Расколотая (Терри) - страница 155

Я открываю глаза. Но на этот раз все не так, как тогда, под кроватью.

Этот страх реальный. Он смотрит на меня. Огромные светло-голубые глаза горят смертью и торжеством.


Я резко сажусь в постели, сердце безумно колотится о ребра. Ужас такой реальный и сильный, что я зажигаю лампу и натягиваю одеяло до подбородка, но все равно дрожу как осиновый лист. Еще ни разу ни в одном из повторений этого ночного кошмара я не осмеливалась открыть глаза и увидеть своего преследователя.

Только у одного человека такие глаза.

Нико.

Я проклинаю страх, который разбудил меня, когда я была так близко, чтобы узнать… что? Кто был со мной? Что произошло потом?

Глава 41

– Как я выгляжу?

Кэм картинно поворачивается вокруг себя, демонстрируя костюм. В пиджаке и галстуке он выглядит на удивление неплохо, но моя голова занята другим.

Я хмурюсь.

– У тебя галстук перекосился. Оставайся дома, Кэм. Ты же не хочешь туда идти. – Умоляю его глазами.

Он поправляет галстук перед зеркалом у нас в прихожей, поворачивается ко мне.

– Что случилось, Кайла? Расскажи мне.

– Ничего. Просто там будет жуткая скукотища. Тебе необязательно идти, беги, пока еще можно.

Он смотрит задумчиво, словно понимает, что я пытаюсь что-то скрыть. Приоткрывает рот, собираясь что-то сказать, но из гостиной выходит отец.

– Вы двое отлично смотритесь, – говорит он.

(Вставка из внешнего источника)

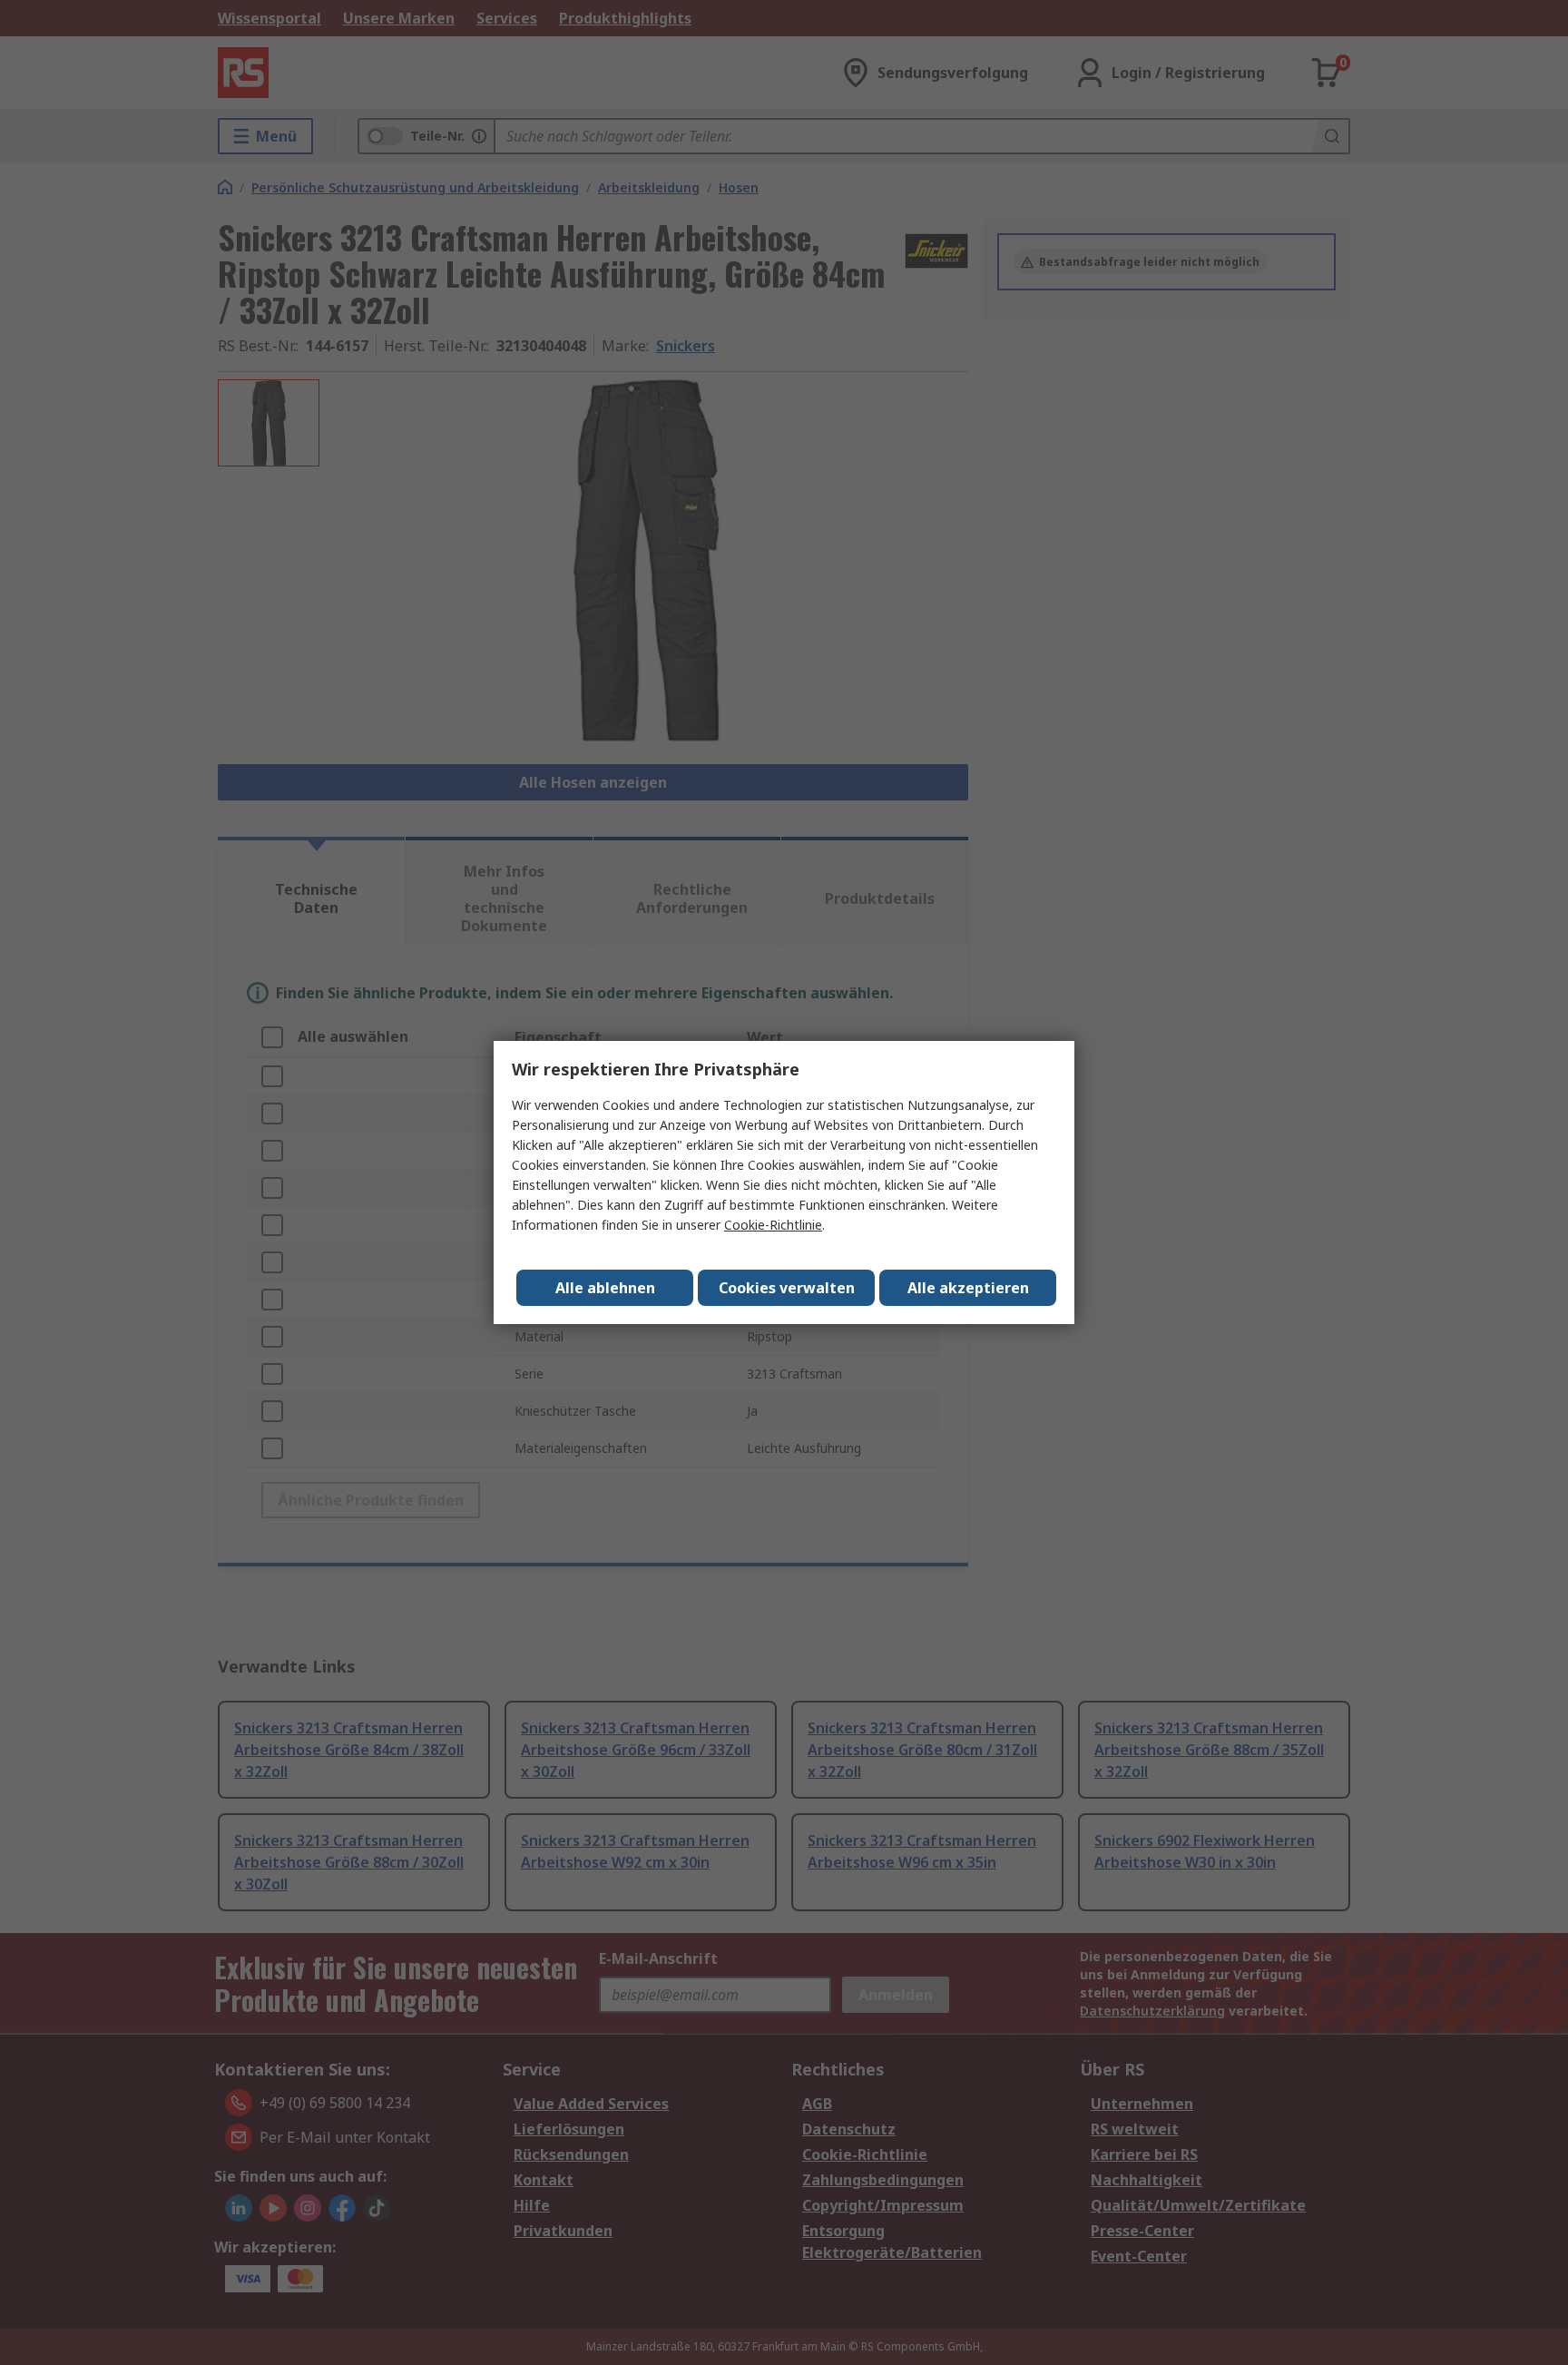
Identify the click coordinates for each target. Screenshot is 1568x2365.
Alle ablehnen (605, 1288)
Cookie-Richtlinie (773, 1224)
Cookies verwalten (787, 1288)
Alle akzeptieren (968, 1288)
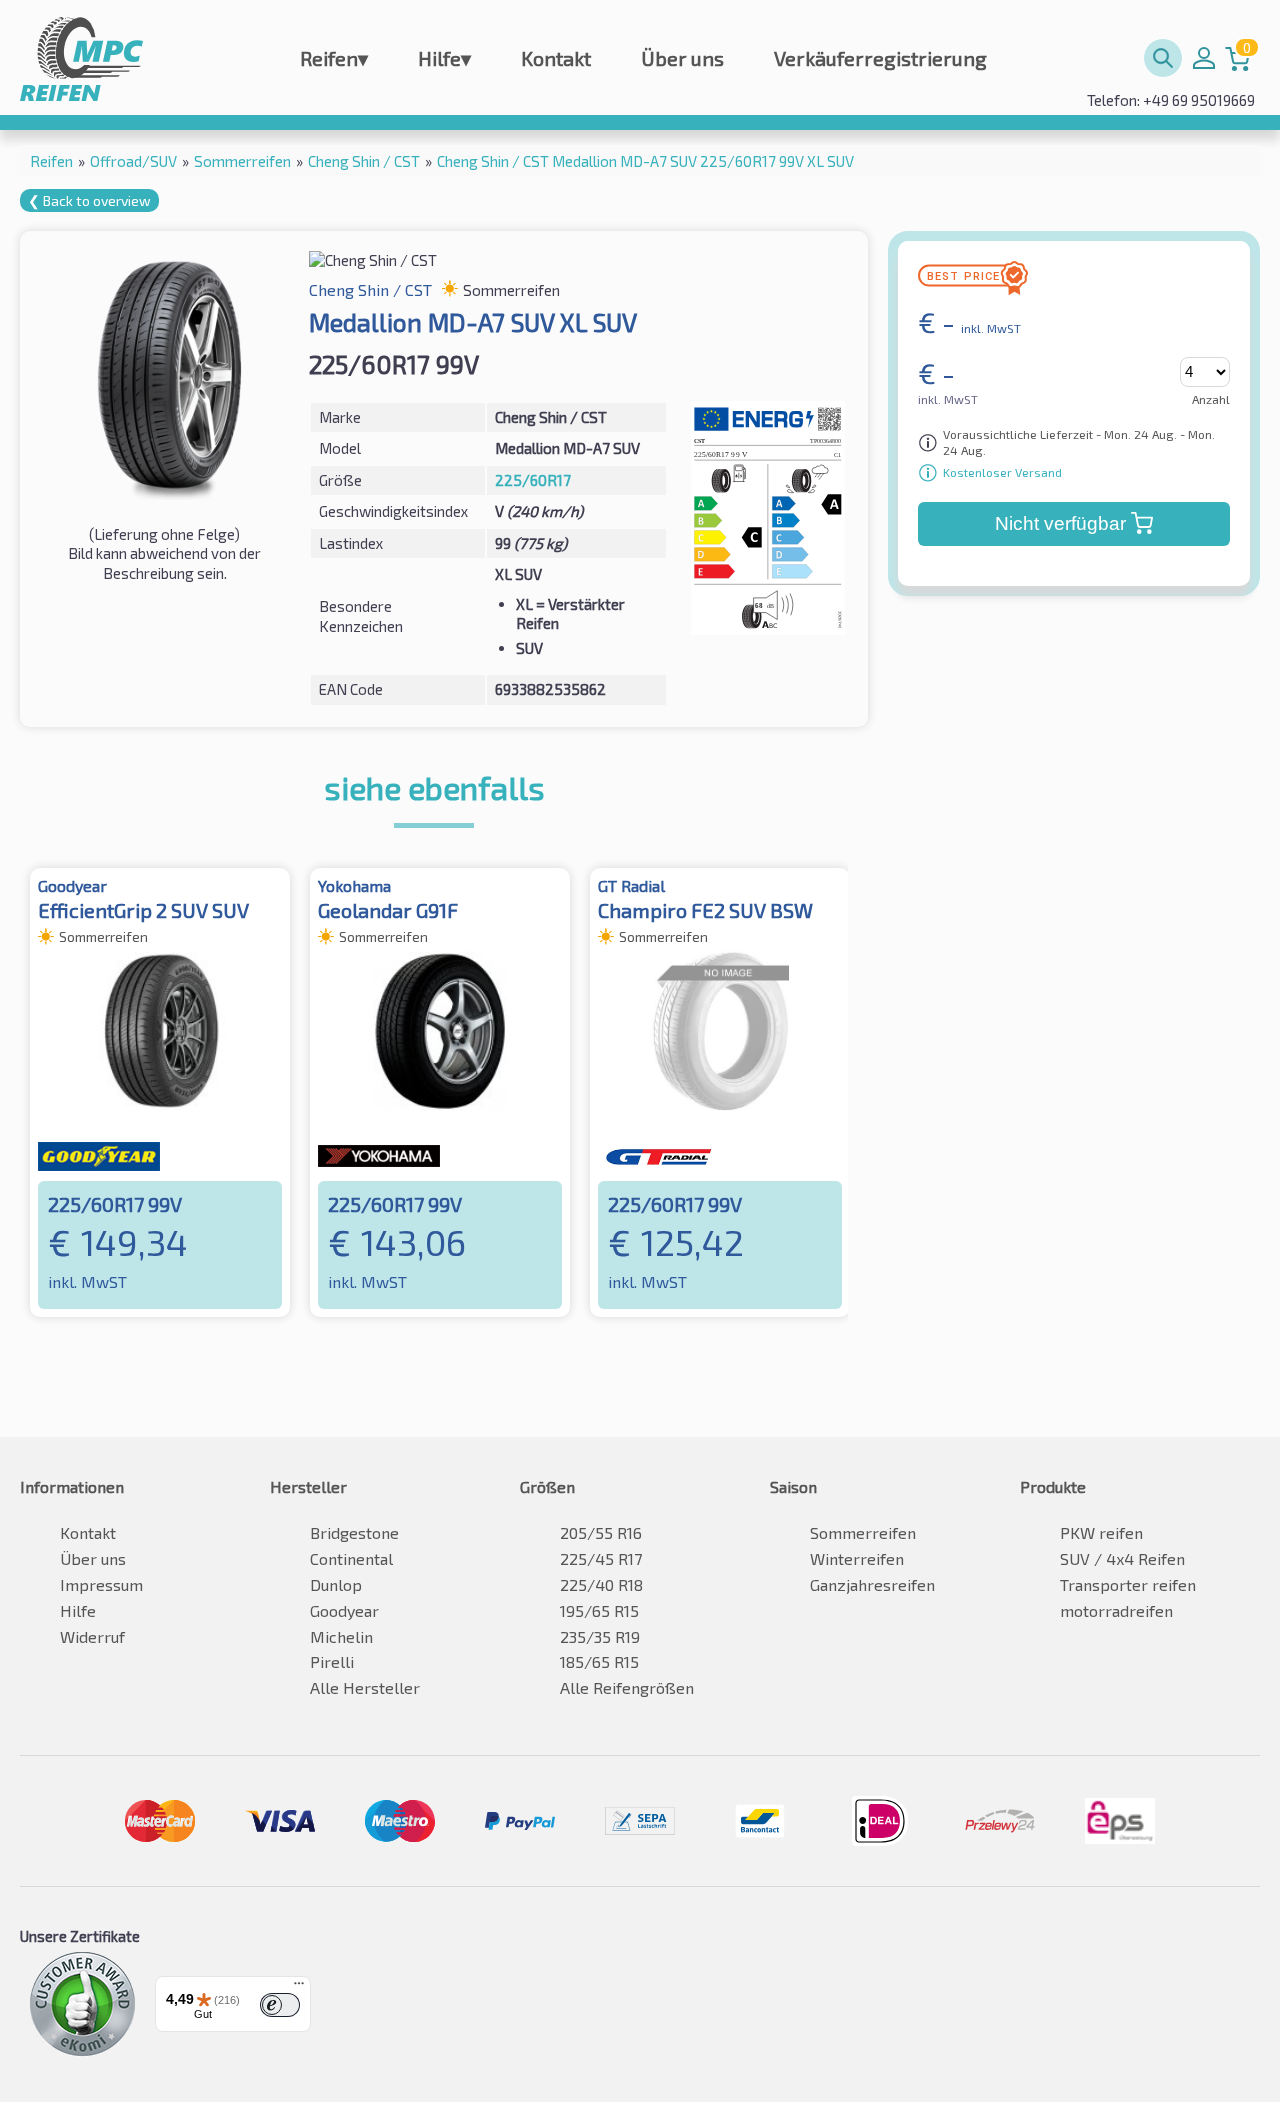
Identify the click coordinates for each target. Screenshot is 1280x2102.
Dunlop (336, 1584)
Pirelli (332, 1661)
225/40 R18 (601, 1584)
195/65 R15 (599, 1610)
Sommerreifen (863, 1532)
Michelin (341, 1636)
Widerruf (92, 1636)
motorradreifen (1116, 1610)
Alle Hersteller (365, 1687)
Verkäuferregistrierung (880, 58)
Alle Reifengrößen (627, 1687)
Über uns (682, 58)
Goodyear (344, 1610)
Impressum (101, 1584)
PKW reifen (1101, 1532)
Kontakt (556, 58)
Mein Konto (1204, 58)
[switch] (280, 2005)
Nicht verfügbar (1060, 523)
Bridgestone (354, 1532)
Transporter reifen (1128, 1584)
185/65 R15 (599, 1661)
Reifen (334, 58)
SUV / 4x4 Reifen (1122, 1558)
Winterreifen (857, 1558)
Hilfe (444, 58)
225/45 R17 (601, 1558)
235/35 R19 (600, 1636)
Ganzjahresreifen (872, 1584)
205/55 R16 (601, 1532)
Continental (351, 1558)
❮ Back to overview (89, 200)
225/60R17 (533, 480)
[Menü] (299, 1988)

Я без разговоров надела то, что мне сказали: шуршащее шелковое платье, к счастью, с длинными рукавами. Сидит неплохо. Дурацкие туфли на каблуках. Я такие вообще никогда не ношу, а сегодня мне, возможно, придется быстро бегать, и, если так, их нужно будет снять. От пистолета, пристегнутого к руке, по коже бежит озноб.

– Твоя мать еще не готова?

– Пойду, посмотрю, – вызываюсь я и поднимаюсь по лестнице. Стучу в дверь их спальни.

– Мам?

– Входи, – отзывается она.

– Ты как?

Она пожимает плечами, припудривая лицо.

– Ненавижу эти торжества.

– Почему? Они же устраиваются в честь твоих родителей и в твою честь. – Я повторяю официальную версию и внимательно наблюдаю за ней.

– Я так сильно скучаю по ним обоим. Но сегодня, здесь, чувствую себя марионеткой на веревочках. Это не в честь моих родителей и не в мою. Это в их честь.

– Лордеров?

Она приподнимает брови. Кивает:

– Может, пришло время обрезать ниточки.

Мама удивленно смотрит на меня.

– Может быть, – отзывается она наконец, тяжело вздыхая. – Если бы это было так просто…

– А разве ты не можешь просто сказать, что чувствуешь? Сказать правду? Разве не всегда нужно поступать так, как правильно?

– Знать, что правильно, а что неправильно, это еще не все, Кайла. Я всю жизнь жила, отсекая всякий вздор, отгораживаясь от политики, держась от нее в стороне. Заботилась о людях, которых люблю и которые рядом здесь и сейчас. – Она гладит меня по щеке, и боль ножом вонзается мне в сердце. – Если бы только все так делали.